7 gaster, syok septik, gagal nafas dan gagal ginjal akut dengan penerapan passive leg movement di Intensive Care Unit (ICU) RSUP dr. M. Djamil Padang. B. Tujuan 1. Tujuan Umum Mahasiswa mampu memaparkan hasil asuhan keperawatan pada klien dengan post laparatomi eksplorasi atas indikasi perforasi gaster, syok septik, gagal nafas dan gagal ginjal akut dengan penerapan passive leg movement pada pasien yang terpasang ventilasi mekanik di Intensive Care Unit (ICU) RSUP Dr. M. Djamil Padang. 2. Tujuan Khusus a. Menjelaskan hasil pengkajian pada pasien post laparatomi eksplorasi atas indikasi perforasi gaster, syok septik, gagal nafas dan gagal ginjal akutdi ICU RSUP dr. M. Djamil Padang. b. Menjelaskan diagnosa keperawatan pada pasien post laparatomi eksplorasi atas indikasi perforasi gaster, syok septik, gagal nafas dan gagal ginjal akut di ICU RSUP dr. M. Djamil Padang. c. Menjelaskan rencana pencapaian asuhan pada pasien post laparatomi eksplorasi atas indikasi perforasi gaster, syok septik, gagal nafas dan gagal ginjal akut di ICU RSUP dr. M. Djamil Padang. d. Menjelaskan implementasi pada pasien dengan post laparatomi eksplorasi atas indikasi perforasi gaster, syok septik, gagal nafas dan gagal ginjal akut di ICU RSUP dr. M. Djamil Padang.

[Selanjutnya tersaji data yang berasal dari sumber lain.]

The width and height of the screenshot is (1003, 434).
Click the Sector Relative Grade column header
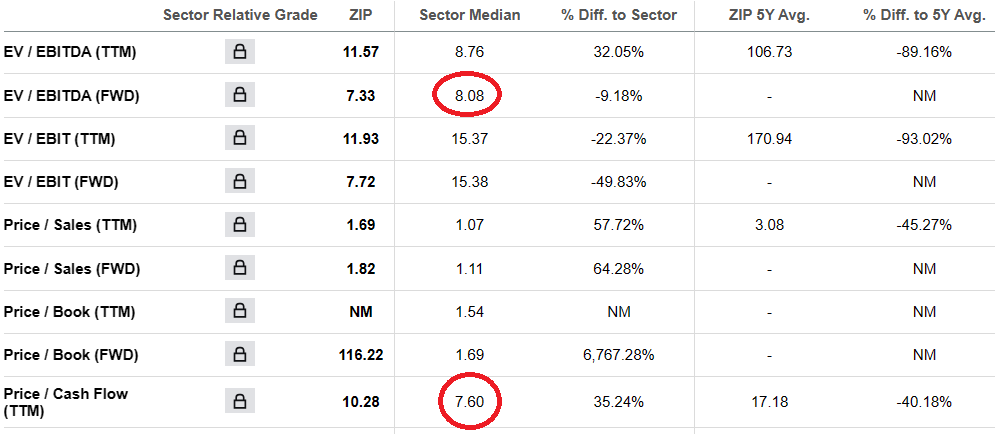point(240,15)
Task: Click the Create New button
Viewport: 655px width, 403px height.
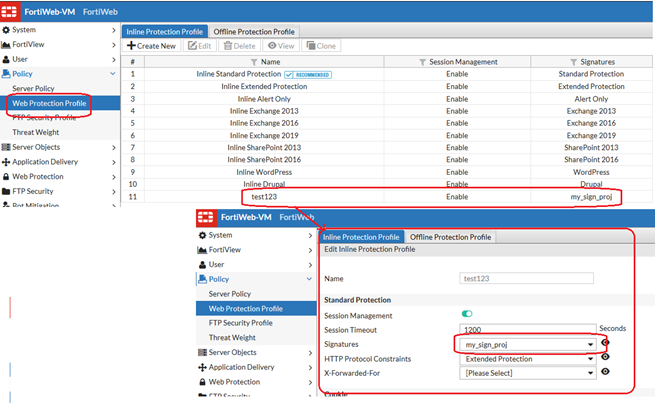Action: coord(151,46)
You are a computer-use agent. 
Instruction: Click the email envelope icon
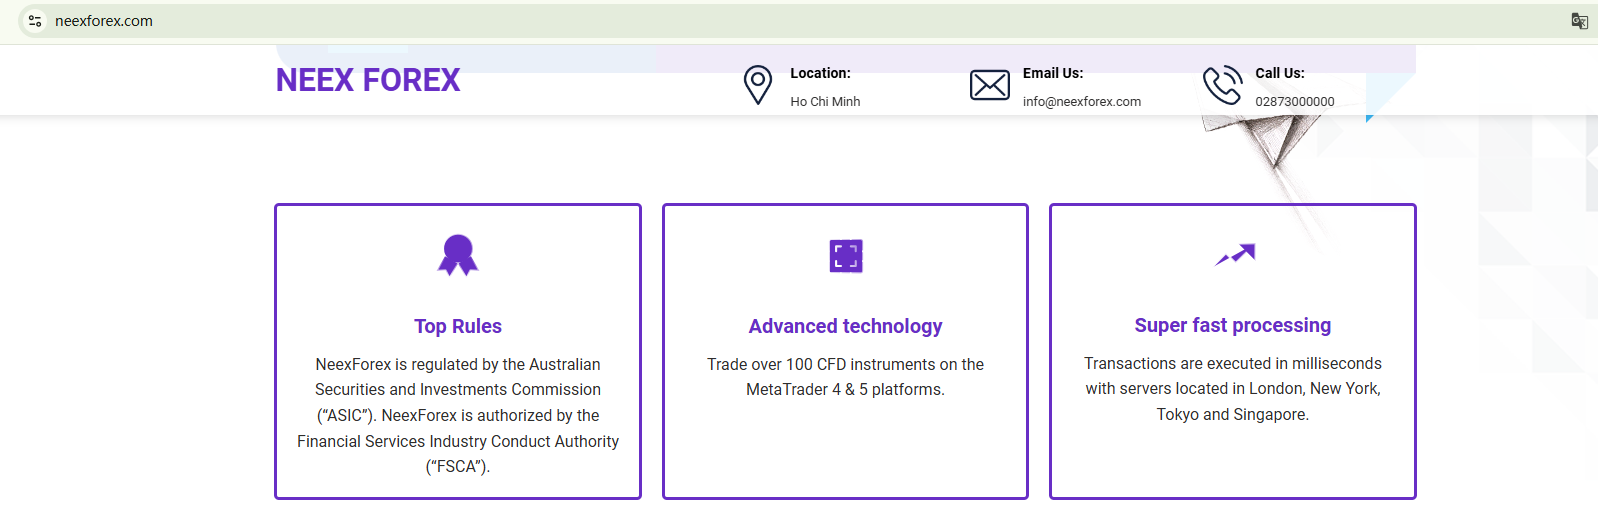[x=989, y=85]
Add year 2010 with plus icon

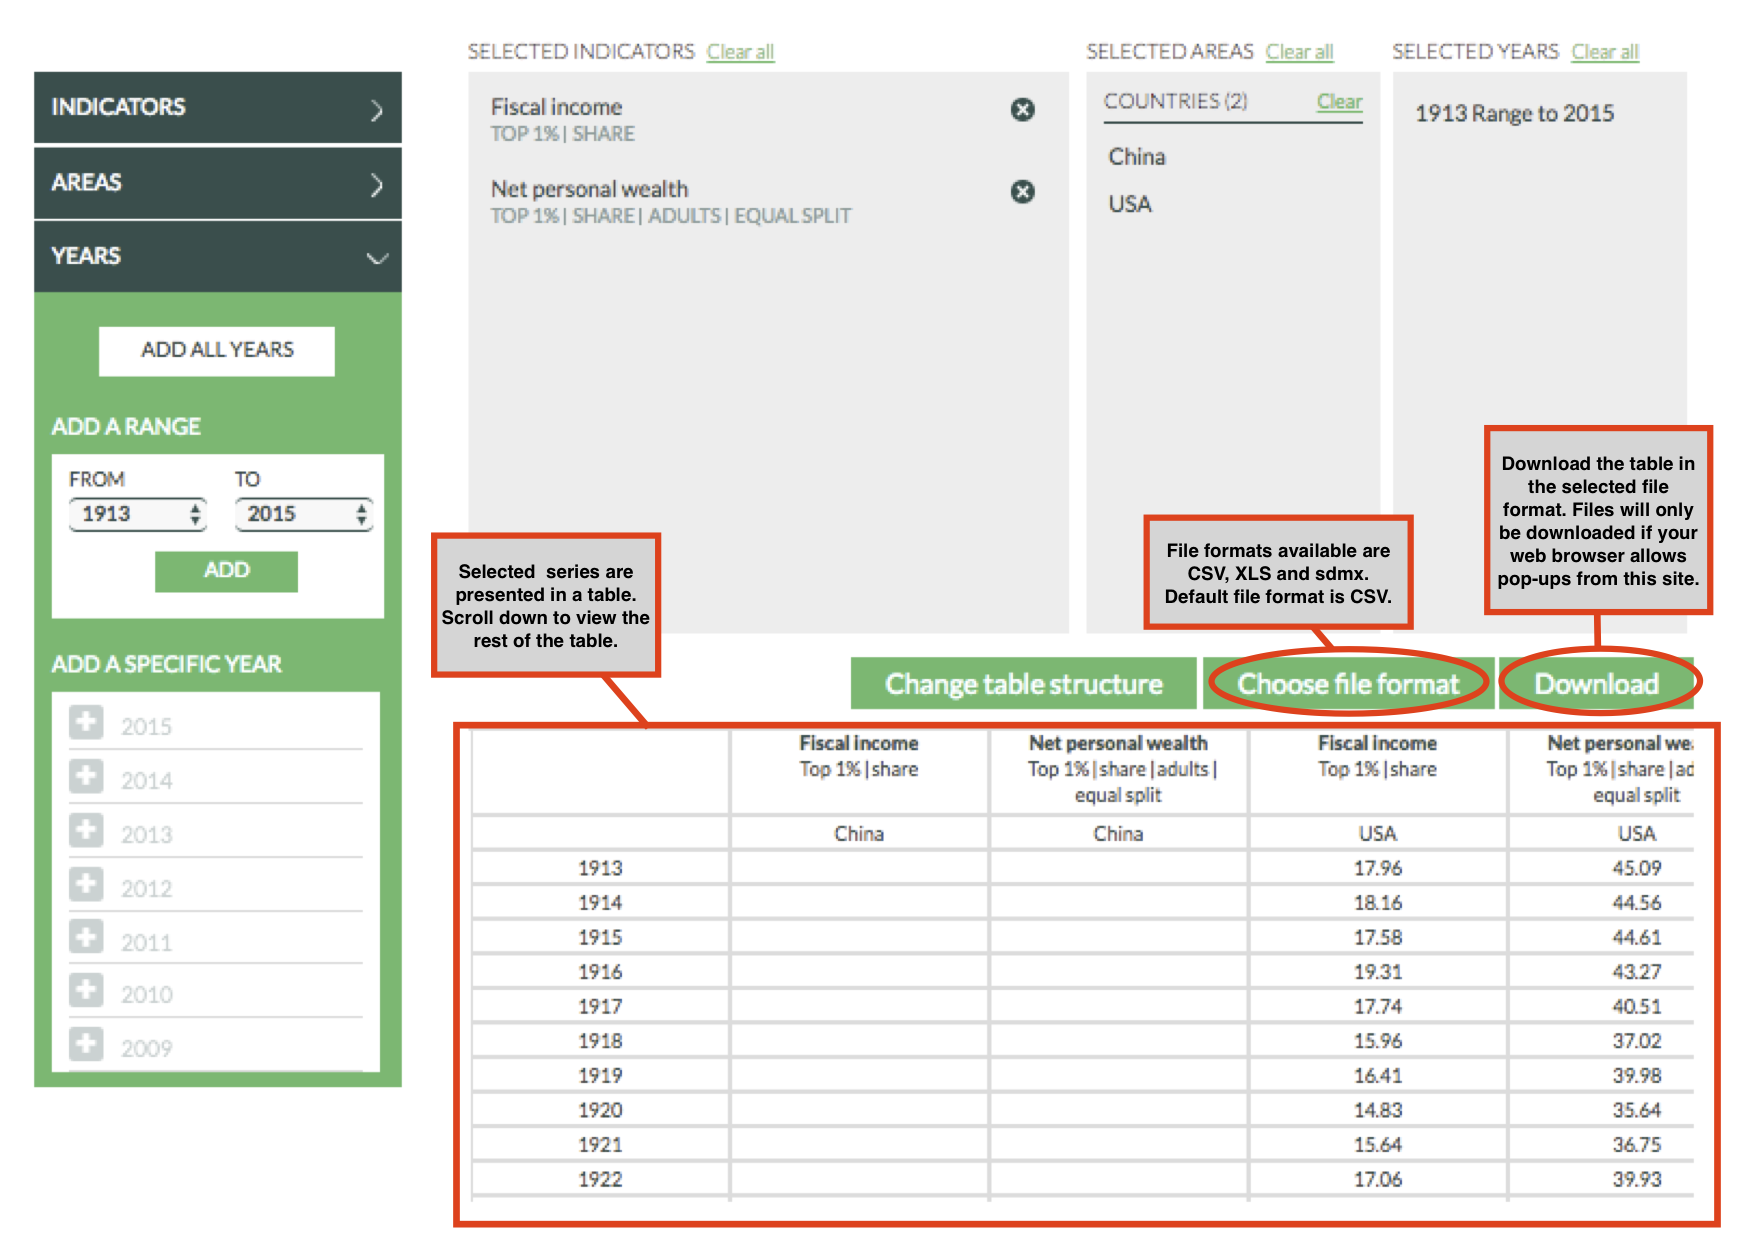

8 e. Menjelaskan evaluasi tindakan keperawatan yang telah dilakukan sesuai dengan rencana keperawatan pada pasien dengan post laparatomi eksplorasi atas indikasi perforasi gaster, syok septik, gagal nafas dan gagal ginjal akut di ICU RSUP dr. M. Djamil Padang. f. Menjelaskan evaluasi penerapan passive leg movement pada pasien post laparatomi eksplorasi atas indikasi perforasi gaster, syok septik, gagal nafas dan gagal ginjal akut di ICU RSUP dr. M. Djamil Padang. C. Manfaat 1. Bagi Profesi Keperawatan Dapat meningkatkan mutu pelayanan kesehatan dan sebagai bahan pertimbangan dalam mengambil kebijakan dalam upaya memberikan asuhan keperawawatan pada pasien dengan post laparatomi eksplorasi atas indikasi perforasi gaster, syok septik, gagal nafas dan gagal ginjal akut di ICU RSUP dr. M. Djamil Padang. 2. Bagi Pasien Dapat meningkatkan tingkat kepuasan pasien terhadap mutu asuhan keperawatan khususnya pada pasien dengan post laparatomi eksplorasi atas indikasi perforasi gaster, syok septik, gagal nafas dan gagal ginjal akut di ICU RSUP dr. M. Djamil Padang.

9 3. Bagi Institusi Rumah Sakit Dapat memberikan masukan bagi bidang keperawatan umumnya dan para tenaga perawat di ruang ICU RSUP Dr. M. Djamil Padang, khususnya dalam memberikan asuhan keperawatan pada pasien dengan post laparatomi eksplorasi atas indikasi perforasi gaster, syok septik, gagal nafas dan gagal ginjal akutdan penerapan passive leg movement pada pasien dengan ventilasi mekanik di ICU RSUP dr. M. Djamil Padang. 4. Bagi Pengetahuan Dapat memberikan referensi dan masukan tentang asuhan keperawatan pada pasien dengan post laparatomi eksplorasi atas indikasi perforasi gaster, syok septik, gagal nafas dan gagal ginjal akut dan penerapan passive leg movement di RSUP Dr. M. Djamil Padang.